• _Exercise brief_:
Your response to the data below should hold nothing except the lines from the one containing "Open the Hilfe? help bubble" down to the one containing "Click the 搜索 search button", reproduced exactly and without pictures.

• _Supplied records_:
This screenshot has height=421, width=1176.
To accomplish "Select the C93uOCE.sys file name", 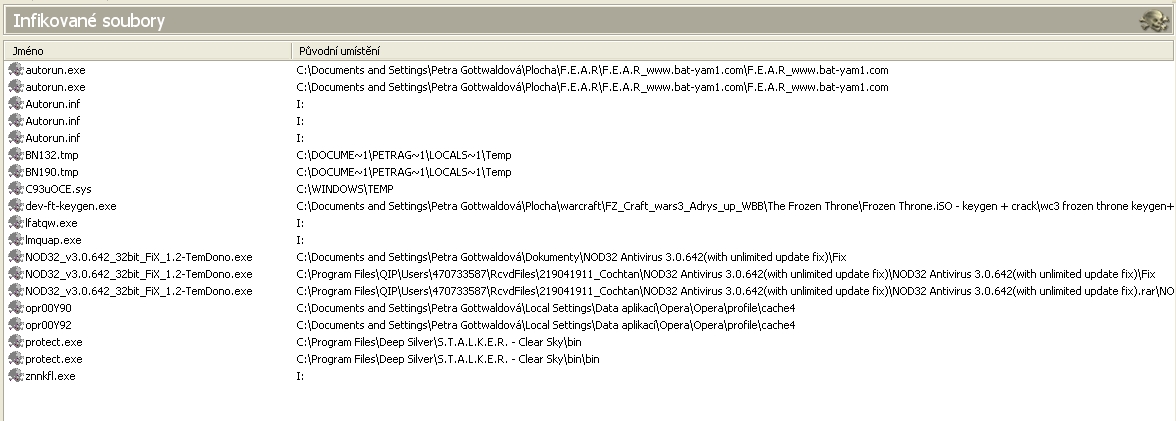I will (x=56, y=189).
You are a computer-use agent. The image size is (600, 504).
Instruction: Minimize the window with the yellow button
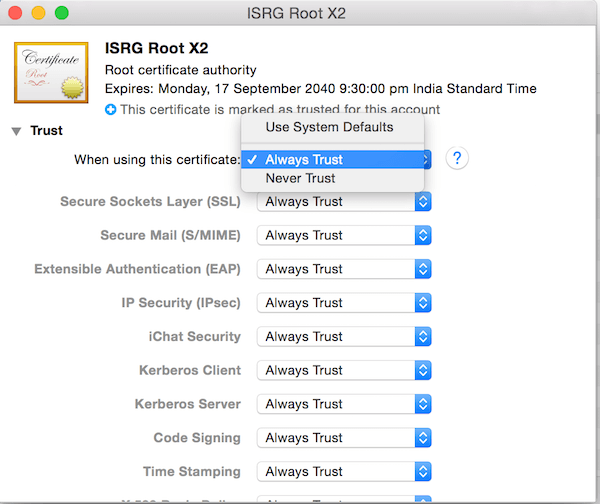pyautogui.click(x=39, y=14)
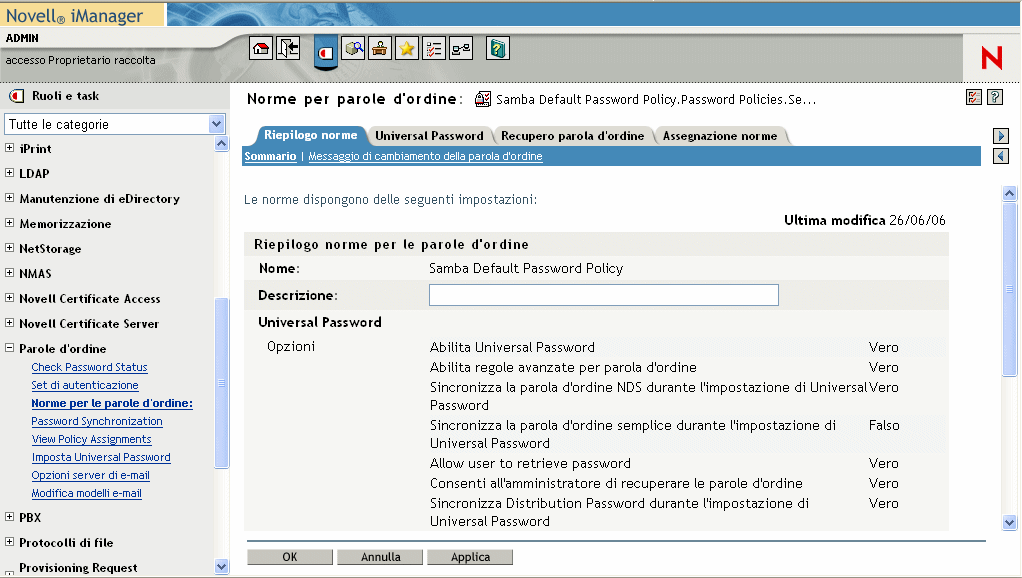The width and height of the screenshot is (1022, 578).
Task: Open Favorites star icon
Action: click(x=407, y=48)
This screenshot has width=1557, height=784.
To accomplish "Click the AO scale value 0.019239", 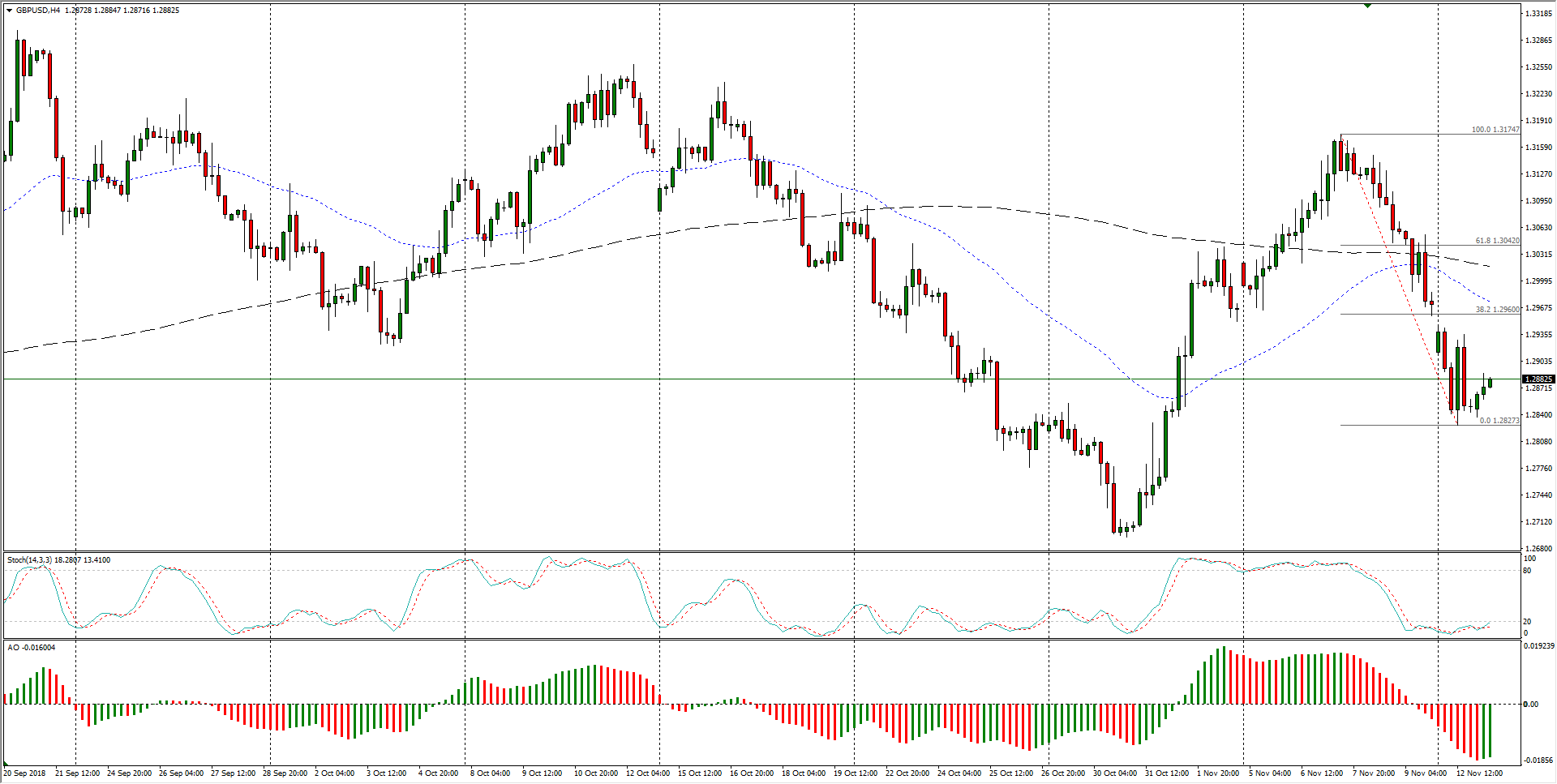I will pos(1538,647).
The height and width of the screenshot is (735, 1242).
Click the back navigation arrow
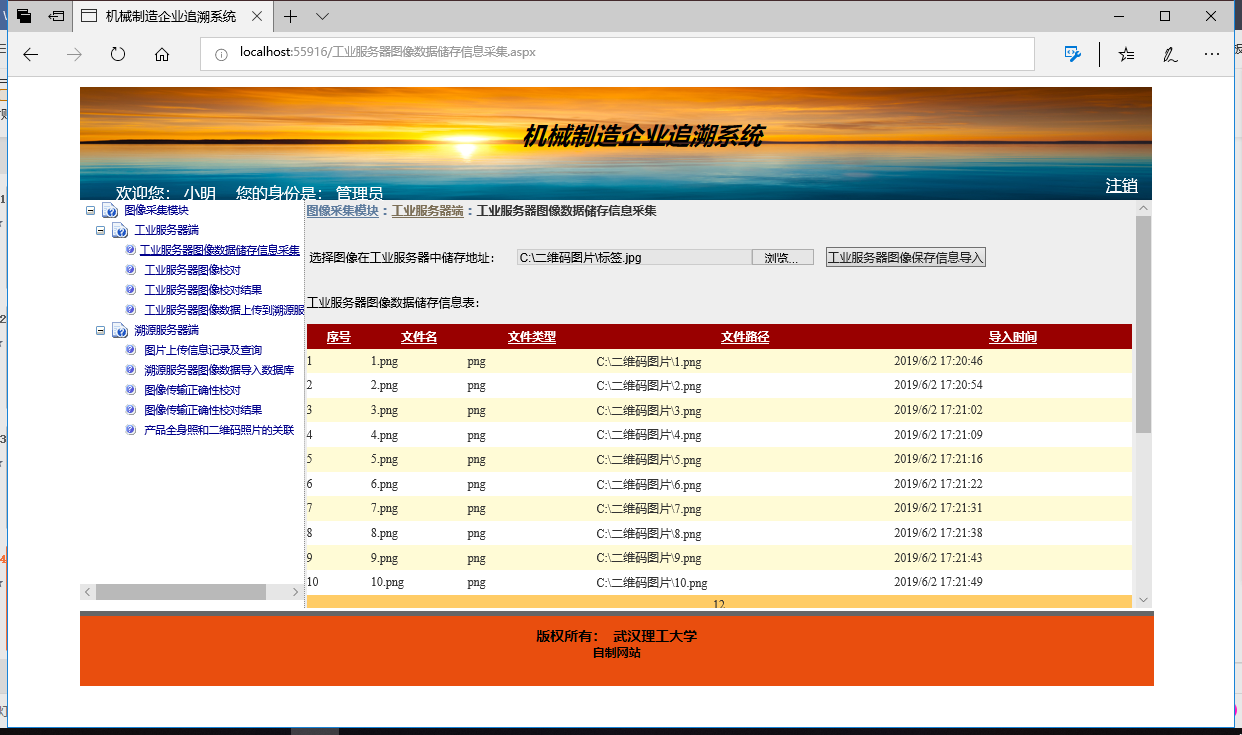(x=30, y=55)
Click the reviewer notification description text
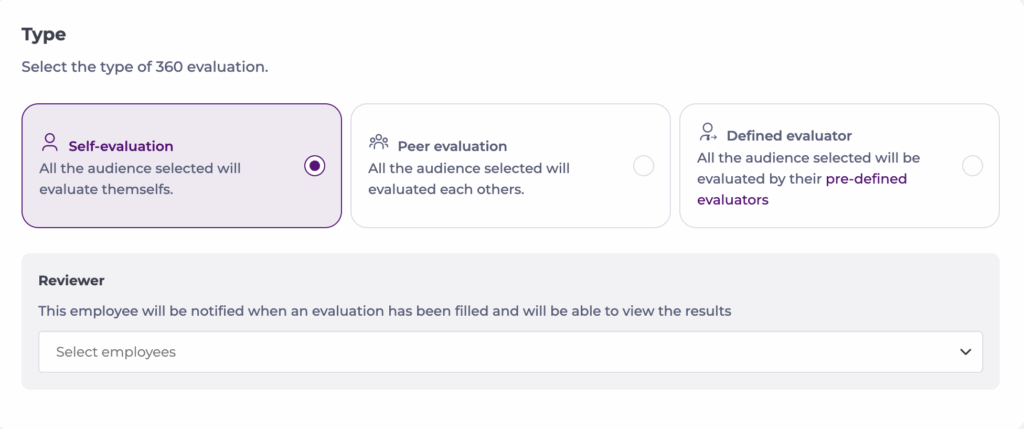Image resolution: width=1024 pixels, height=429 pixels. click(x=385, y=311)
* * *
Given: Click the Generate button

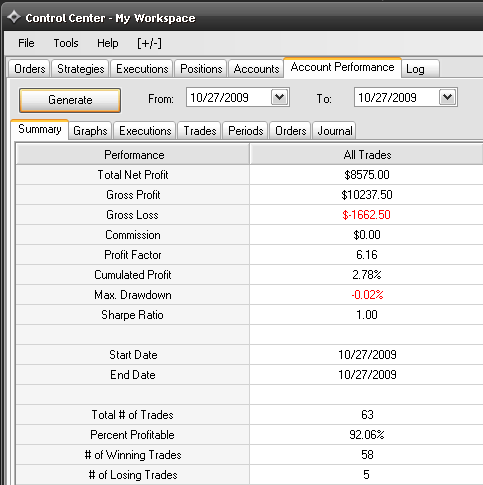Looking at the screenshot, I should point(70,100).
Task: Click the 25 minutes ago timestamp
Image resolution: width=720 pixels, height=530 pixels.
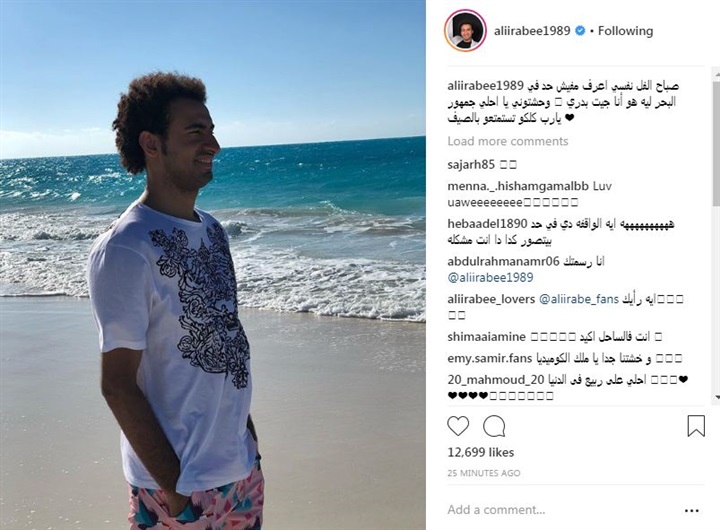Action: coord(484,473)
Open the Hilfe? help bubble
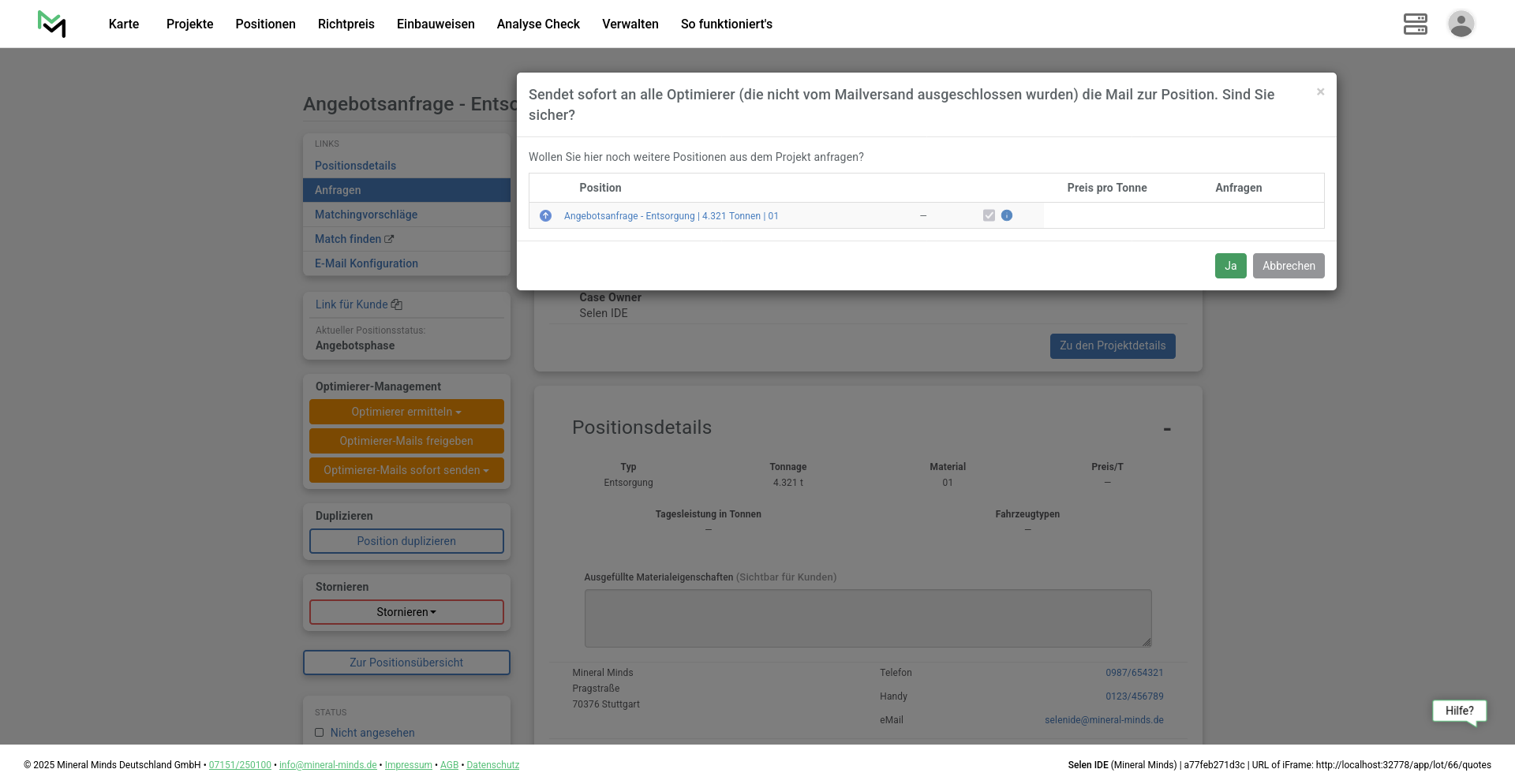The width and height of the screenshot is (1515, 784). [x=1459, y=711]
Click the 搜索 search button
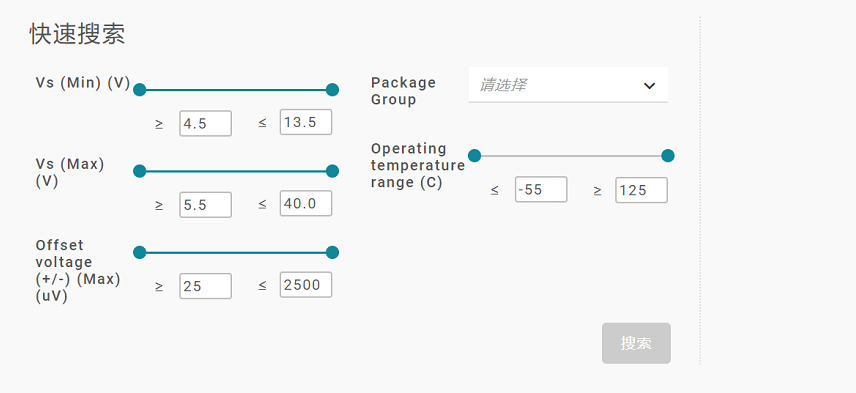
==
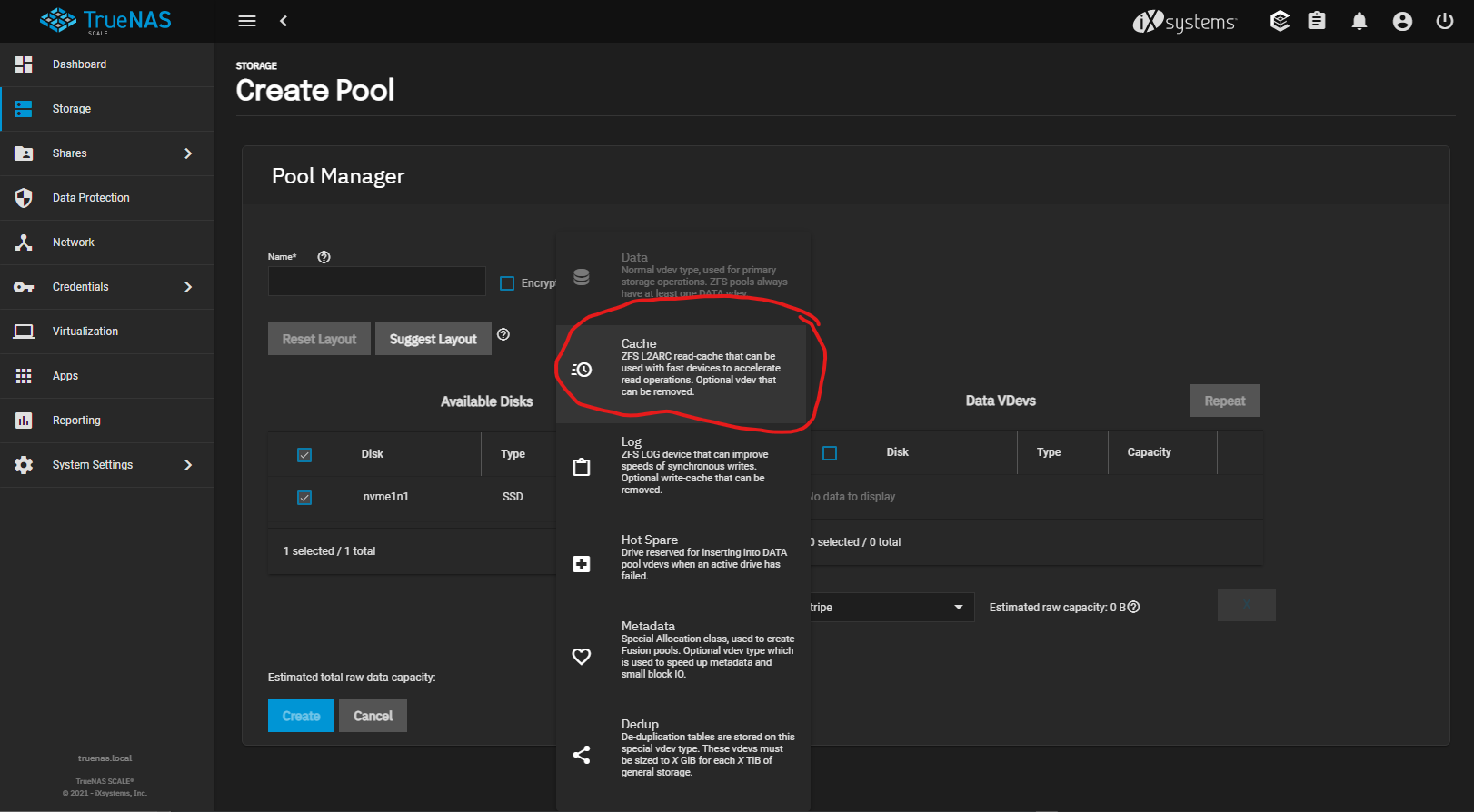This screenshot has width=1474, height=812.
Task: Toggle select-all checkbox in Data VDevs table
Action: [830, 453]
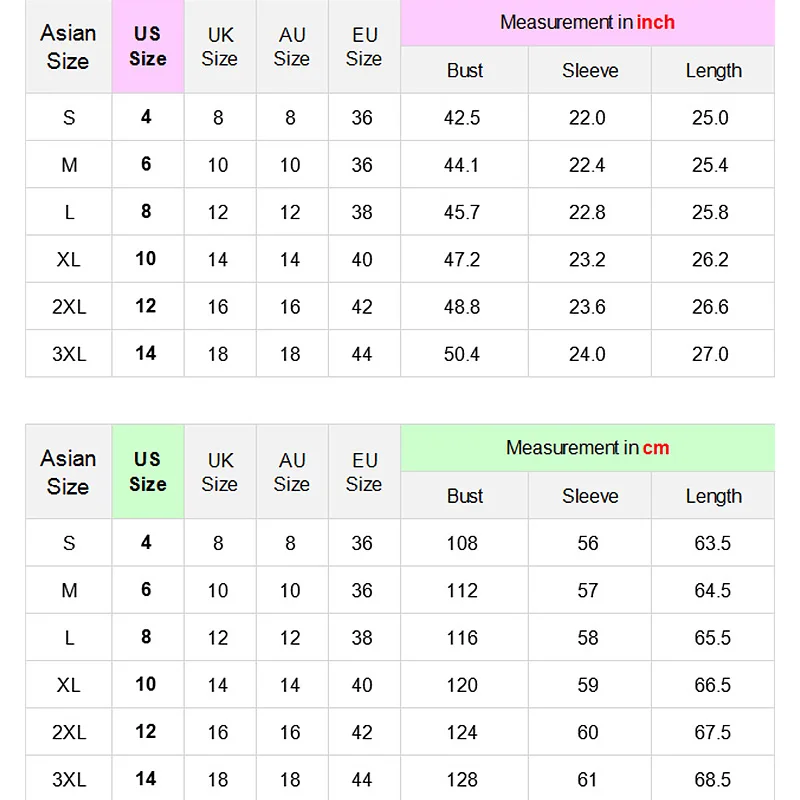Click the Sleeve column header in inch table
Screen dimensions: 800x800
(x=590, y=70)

• _Answer to this task_:
Open the Hilfe? help bubble
The width and height of the screenshot is (1515, 784). [x=1459, y=711]
Click the 搜索 search button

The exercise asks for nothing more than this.